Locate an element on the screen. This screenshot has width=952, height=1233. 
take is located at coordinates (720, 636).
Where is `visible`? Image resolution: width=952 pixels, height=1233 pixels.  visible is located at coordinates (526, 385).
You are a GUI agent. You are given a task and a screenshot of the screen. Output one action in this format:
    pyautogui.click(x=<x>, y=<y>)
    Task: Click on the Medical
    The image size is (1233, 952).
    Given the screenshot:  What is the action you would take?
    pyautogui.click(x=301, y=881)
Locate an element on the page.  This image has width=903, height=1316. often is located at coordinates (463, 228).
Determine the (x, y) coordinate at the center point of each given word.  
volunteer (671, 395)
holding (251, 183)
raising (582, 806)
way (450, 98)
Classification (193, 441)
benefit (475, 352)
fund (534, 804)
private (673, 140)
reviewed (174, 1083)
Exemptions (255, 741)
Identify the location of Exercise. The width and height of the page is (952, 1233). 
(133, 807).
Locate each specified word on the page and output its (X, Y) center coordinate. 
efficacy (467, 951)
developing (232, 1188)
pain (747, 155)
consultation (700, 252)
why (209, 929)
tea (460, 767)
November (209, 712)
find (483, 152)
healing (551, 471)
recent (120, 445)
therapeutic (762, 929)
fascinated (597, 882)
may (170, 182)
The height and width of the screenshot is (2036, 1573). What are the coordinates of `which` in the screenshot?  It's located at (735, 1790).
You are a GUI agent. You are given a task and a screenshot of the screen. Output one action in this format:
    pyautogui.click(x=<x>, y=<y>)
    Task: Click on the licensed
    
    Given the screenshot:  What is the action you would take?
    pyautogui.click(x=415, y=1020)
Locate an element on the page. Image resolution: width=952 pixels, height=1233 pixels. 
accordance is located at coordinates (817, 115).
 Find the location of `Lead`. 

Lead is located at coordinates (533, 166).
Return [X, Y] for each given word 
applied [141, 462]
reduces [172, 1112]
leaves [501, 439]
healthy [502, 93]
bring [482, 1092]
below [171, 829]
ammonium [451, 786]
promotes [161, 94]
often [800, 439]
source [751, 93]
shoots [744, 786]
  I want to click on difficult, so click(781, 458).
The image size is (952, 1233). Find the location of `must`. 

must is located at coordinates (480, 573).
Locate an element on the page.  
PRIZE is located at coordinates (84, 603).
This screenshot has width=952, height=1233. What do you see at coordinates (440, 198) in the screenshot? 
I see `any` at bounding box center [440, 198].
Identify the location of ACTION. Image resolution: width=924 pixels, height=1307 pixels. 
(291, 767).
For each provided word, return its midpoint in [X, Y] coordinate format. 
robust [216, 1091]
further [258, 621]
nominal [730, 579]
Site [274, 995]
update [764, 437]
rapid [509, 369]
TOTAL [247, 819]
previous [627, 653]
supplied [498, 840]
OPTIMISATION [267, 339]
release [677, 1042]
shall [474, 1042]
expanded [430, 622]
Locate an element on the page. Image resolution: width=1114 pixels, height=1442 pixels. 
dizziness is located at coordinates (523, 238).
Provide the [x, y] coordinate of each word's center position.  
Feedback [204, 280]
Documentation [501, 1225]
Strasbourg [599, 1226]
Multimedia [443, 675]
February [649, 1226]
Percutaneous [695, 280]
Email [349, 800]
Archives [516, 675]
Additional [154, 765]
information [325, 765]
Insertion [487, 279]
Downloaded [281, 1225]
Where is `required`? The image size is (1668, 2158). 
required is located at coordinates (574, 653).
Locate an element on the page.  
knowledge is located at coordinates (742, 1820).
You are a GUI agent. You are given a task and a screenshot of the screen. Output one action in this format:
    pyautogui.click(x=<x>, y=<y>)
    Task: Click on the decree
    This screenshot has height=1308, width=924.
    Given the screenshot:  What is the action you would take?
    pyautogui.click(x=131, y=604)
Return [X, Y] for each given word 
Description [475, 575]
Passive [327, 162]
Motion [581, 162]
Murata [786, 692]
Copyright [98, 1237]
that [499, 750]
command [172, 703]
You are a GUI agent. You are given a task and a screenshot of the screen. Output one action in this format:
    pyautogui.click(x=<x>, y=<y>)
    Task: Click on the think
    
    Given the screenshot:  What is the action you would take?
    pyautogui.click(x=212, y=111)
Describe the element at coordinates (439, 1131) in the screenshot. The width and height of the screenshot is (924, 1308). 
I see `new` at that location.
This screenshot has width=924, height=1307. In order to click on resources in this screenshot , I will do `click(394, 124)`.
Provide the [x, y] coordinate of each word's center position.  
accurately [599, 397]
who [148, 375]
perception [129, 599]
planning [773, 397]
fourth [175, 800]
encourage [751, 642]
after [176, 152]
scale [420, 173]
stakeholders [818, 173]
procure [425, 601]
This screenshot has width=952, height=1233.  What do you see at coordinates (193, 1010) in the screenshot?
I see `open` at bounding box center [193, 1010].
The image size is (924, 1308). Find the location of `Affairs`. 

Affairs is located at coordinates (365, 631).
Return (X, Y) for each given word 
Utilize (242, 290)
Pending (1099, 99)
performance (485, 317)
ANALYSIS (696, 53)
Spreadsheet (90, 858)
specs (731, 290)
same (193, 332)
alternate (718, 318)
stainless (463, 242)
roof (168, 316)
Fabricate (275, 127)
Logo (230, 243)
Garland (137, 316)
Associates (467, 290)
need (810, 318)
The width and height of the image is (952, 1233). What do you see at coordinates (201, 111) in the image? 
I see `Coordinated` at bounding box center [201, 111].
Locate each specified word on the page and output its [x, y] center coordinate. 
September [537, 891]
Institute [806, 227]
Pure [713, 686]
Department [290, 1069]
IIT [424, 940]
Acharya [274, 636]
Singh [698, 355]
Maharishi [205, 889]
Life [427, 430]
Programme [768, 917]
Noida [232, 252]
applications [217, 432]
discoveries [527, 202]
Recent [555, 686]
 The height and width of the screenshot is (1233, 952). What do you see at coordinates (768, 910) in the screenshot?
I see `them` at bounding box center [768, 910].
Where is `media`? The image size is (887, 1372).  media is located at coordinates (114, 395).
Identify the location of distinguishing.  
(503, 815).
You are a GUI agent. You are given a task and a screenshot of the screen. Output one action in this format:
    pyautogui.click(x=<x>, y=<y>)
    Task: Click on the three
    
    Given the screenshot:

= = = =

## Set problem
Copy out the whole listing above line for line, with no changes.

## Output for this exercise
Locate an element on the screen. This screenshot has width=952, height=1233. 
take is located at coordinates (720, 636).
Where is `visible`? Image resolution: width=952 pixels, height=1233 pixels.  visible is located at coordinates (526, 385).
You are a GUI agent. You are given a task and a screenshot of the screen. Output one action in this format:
    pyautogui.click(x=<x>, y=<y>)
    Task: Click on the Medical
    The image size is (1233, 952).
    Given the screenshot:  What is the action you would take?
    pyautogui.click(x=301, y=881)
Locate an element on the page.  This image has width=903, height=1316. often is located at coordinates (463, 228).
Determine the (x, y) coordinate at the center point of each given word.  
volunteer (671, 395)
holding (251, 183)
raising (582, 806)
way (450, 98)
Classification (193, 441)
benefit (475, 352)
fund (534, 804)
private (673, 140)
reviewed (174, 1083)
Exemptions (255, 741)
Identify the location of Exercise. The width and height of the page is (952, 1233). 
(133, 807).
Locate each specified word on the page and output its (X, Y) center coordinate. 
efficacy (467, 951)
developing (232, 1188)
pain (747, 155)
consultation (700, 252)
why (209, 929)
tea (460, 767)
November (209, 712)
find (483, 152)
healing (551, 471)
recent (120, 445)
therapeutic (762, 929)
fascinated (597, 882)
may (170, 182)
The height and width of the screenshot is (2036, 1573). What are the coordinates of `which` in the screenshot?  It's located at (735, 1790).
You are a GUI agent. You are given a task and a screenshot of the screen. Output one action in this format:
    pyautogui.click(x=<x>, y=<y>)
    Task: Click on the licensed
    
    Given the screenshot:  What is the action you would take?
    pyautogui.click(x=415, y=1020)
Locate an element on the page. Image resolution: width=952 pixels, height=1233 pixels. 
accordance is located at coordinates (817, 115).
 Find the location of `Lead`. 

Lead is located at coordinates (533, 166).
Return [X, Y] for each given word 
applied [141, 462]
reduces [172, 1112]
leaves [501, 439]
healthy [502, 93]
bring [482, 1092]
below [171, 829]
ammonium [451, 786]
promotes [161, 94]
often [800, 439]
source [751, 93]
shoots [744, 786]
  I want to click on difficult, so click(781, 458).
The image size is (952, 1233). Find the location of `must`. 

must is located at coordinates (480, 573).
Locate an element on the page.  
PRIZE is located at coordinates (84, 603).
This screenshot has width=952, height=1233. What do you see at coordinates (440, 198) in the screenshot? 
I see `any` at bounding box center [440, 198].
Identify the location of ACTION. Image resolution: width=924 pixels, height=1307 pixels. 
(291, 767).
For each provided word, return its midpoint in [X, Y] coordinate format. 
robust [216, 1091]
further [258, 621]
nominal [730, 579]
Site [274, 995]
update [764, 437]
rapid [509, 369]
TOTAL [247, 819]
previous [627, 653]
supplied [498, 840]
OPTIMISATION [267, 339]
release [677, 1042]
shall [474, 1042]
expanded [430, 622]
Locate an element on the page. Image resolution: width=1114 pixels, height=1442 pixels. 
dizziness is located at coordinates (523, 238).
Provide the [x, y] coordinate of each word's center position.  
Feedback [204, 280]
Documentation [501, 1225]
Strasbourg [599, 1226]
Multimedia [443, 675]
February [649, 1226]
Percutaneous [695, 280]
Email [349, 800]
Archives [516, 675]
Additional [154, 765]
information [325, 765]
Insertion [487, 279]
Downloaded [281, 1225]
Where is `required`? The image size is (1668, 2158). 
required is located at coordinates (574, 653).
Locate an element on the page.  
knowledge is located at coordinates (742, 1820).
You are a GUI agent. You are given a task and a screenshot of the screen. Output one action in this format:
    pyautogui.click(x=<x>, y=<y>)
    Task: Click on the decree
    This screenshot has height=1308, width=924.
    Given the screenshot:  What is the action you would take?
    pyautogui.click(x=131, y=604)
Return [X, Y] for each given word 
Description [475, 575]
Passive [327, 162]
Motion [581, 162]
Murata [786, 692]
Copyright [98, 1237]
that [499, 750]
command [172, 703]
You are a GUI agent. You are given a task and a screenshot of the screen. Output one action in this format:
    pyautogui.click(x=<x>, y=<y>)
    Task: Click on the think
    
    Given the screenshot:  What is the action you would take?
    pyautogui.click(x=212, y=111)
Describe the element at coordinates (439, 1131) in the screenshot. The width and height of the screenshot is (924, 1308). 
I see `new` at that location.
This screenshot has width=924, height=1307. In order to click on resources in this screenshot , I will do `click(394, 124)`.
Provide the [x, y] coordinate of each word's center position.  
accurately [599, 397]
who [148, 375]
perception [129, 599]
planning [773, 397]
fourth [175, 800]
encourage [751, 642]
after [176, 152]
scale [420, 173]
stakeholders [818, 173]
procure [425, 601]
This screenshot has width=952, height=1233.  What do you see at coordinates (193, 1010) in the screenshot?
I see `open` at bounding box center [193, 1010].
The image size is (924, 1308). Find the location of `Affairs`. 

Affairs is located at coordinates (365, 631).
Return (X, Y) for each given word 
Utilize (242, 290)
Pending (1099, 99)
performance (485, 317)
ANALYSIS (696, 53)
Spreadsheet (90, 858)
specs (731, 290)
same (193, 332)
alternate (718, 318)
stainless (463, 242)
roof (168, 316)
Fabricate (275, 127)
Logo (230, 243)
Garland (137, 316)
Associates (467, 290)
need (810, 318)
The width and height of the image is (952, 1233). What do you see at coordinates (201, 111) in the image? 
I see `Coordinated` at bounding box center [201, 111].
Locate each specified word on the page and output its [x, y] center coordinate. 
September [537, 891]
Institute [806, 227]
Pure [713, 686]
Department [290, 1069]
IIT [424, 940]
Acharya [274, 636]
Singh [698, 355]
Maharishi [205, 889]
Life [427, 430]
Programme [768, 917]
Noida [232, 252]
applications [217, 432]
discoveries [527, 202]
Recent [555, 686]
 The height and width of the screenshot is (1233, 952). What do you see at coordinates (768, 910) in the screenshot?
I see `them` at bounding box center [768, 910].
Where is `media`? The image size is (887, 1372).  media is located at coordinates (114, 395).
Identify the location of distinguishing.  
(503, 815).
You are a GUI agent. You are given a task and a screenshot of the screen. Output one action in this format:
    pyautogui.click(x=<x>, y=<y>)
    Task: Click on the three
    
    Given the screenshot:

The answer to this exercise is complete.